Redgrave was roundly criticized for her remarks and dressed down later in the show by Oscar-winning screenwriter Paddy Chayefsky at the behest of the show’s producer, Daniel Melnick. And her use of the phrase “Zionist hoodlums” was further misconstrued as an attack on all Jews, not just the “small bunch” of JDL members who’d targeted her. At that night’s Governor’s Ball, Redgrave correctly explained that the JDL “do not represent the Jewish people and their behavior is an insult to Jewish people all over the world,” adding, “Of course I’m on the side of the Jews who have struggled in a most glorious struggle against fascism.” But the damage was done. According to Vanessa, Dan Callahan’s 2014 biography of Redgrave, “The scandal of her awards speech and the negative press it occasioned had a destructive effect on her acting opportunities that would last for years to come.”

More recently, actor Mark Ruffalo was pressured into apologizing and retracting his remarks after calling for sanctions against Netanyahu’s Israeli government and their “calls of genocide” two years ago, writing, “I have reflected & wanted to apologize for posts during the recent Israel/Hamas fighting that suggested Israel is committing ‘genocide’. It’s not accurate, it’s inflammatory, disrespectful & is being used to justify antisemitism here & abroad. Now is the time to avoid hyperbole.”

Those celebrities who have refrained from directly criticizing Israel or labeling what’s happening in Gaza “genocide” and are simply calling for a ceasefire, however, have been spared of any professional consequences.
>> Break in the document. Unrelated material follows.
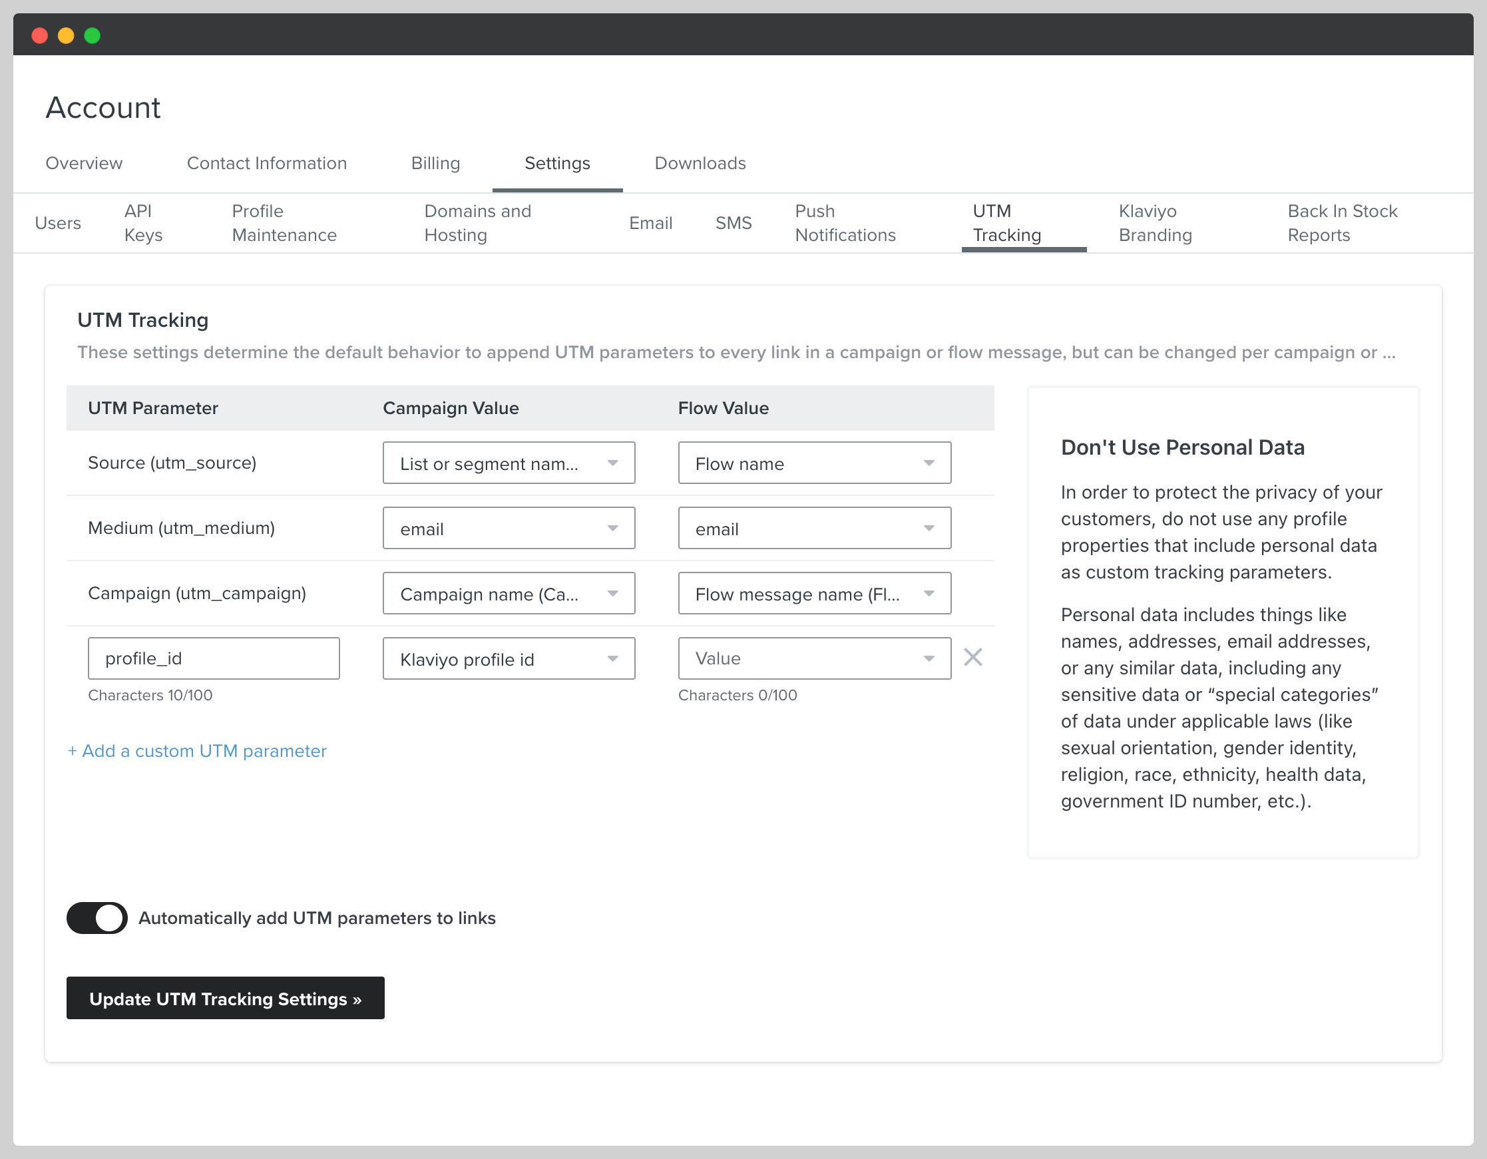Viewport: 1487px width, 1159px height.
Task: Open Source campaign value dropdown
Action: click(508, 463)
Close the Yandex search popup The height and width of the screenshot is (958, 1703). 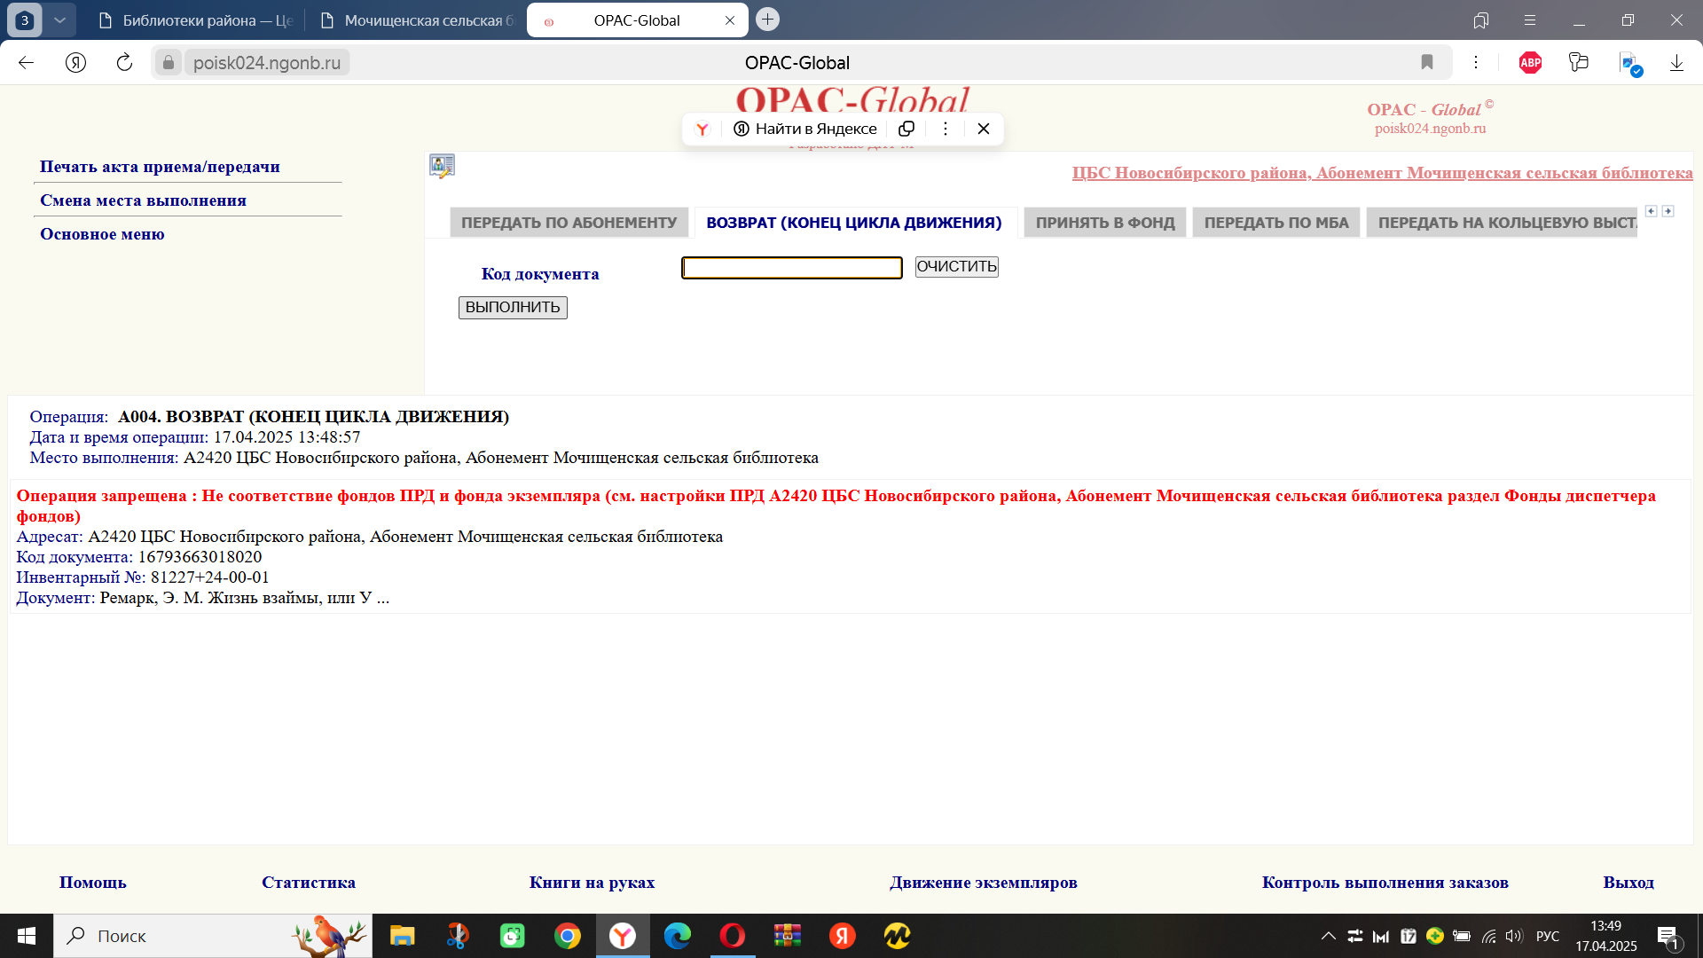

In late October, a number of A-listers — Joaquin Phoenix, Cate Blanchett, Drake, Ben Affleck, Channing Tatum, Andrew Garfield, Florence Pugh, Dua Lipa, Kristen Stewart, Tom Hardy, Jennifer Lopez, and Jon Stewart among them — signed an open letter to President Biden calling for a ceasefire. It read, in part: “We ask that, as President of the United States, you and the U.S. Congress call for an immediate de-escalation and ceasefire in Gaza and Israel before another life is lost. More than 5,000 people have been killed in the last week and a half – a number any person of conscience knows is catastrophic. We believe all life is sacred, no matter faith or ethnicity and we condemn the killing of Palestinian and Israeli civilians.”

Where is the line here? And why is everyone from a top Hollywood agent to an Oscar-winning actress to a rising franchise star being pilloried for criticizing Israel and/or speaking up about Palestinian human rights? All while celebrities like Sarah Silverman can receive no professional ramifications for arguing that Israel should be allowed to turn off the water and electricity to Gaza, thereby killing civilians in the process? Or Amy Schumer can share a meme implying that all Gazans are rapists?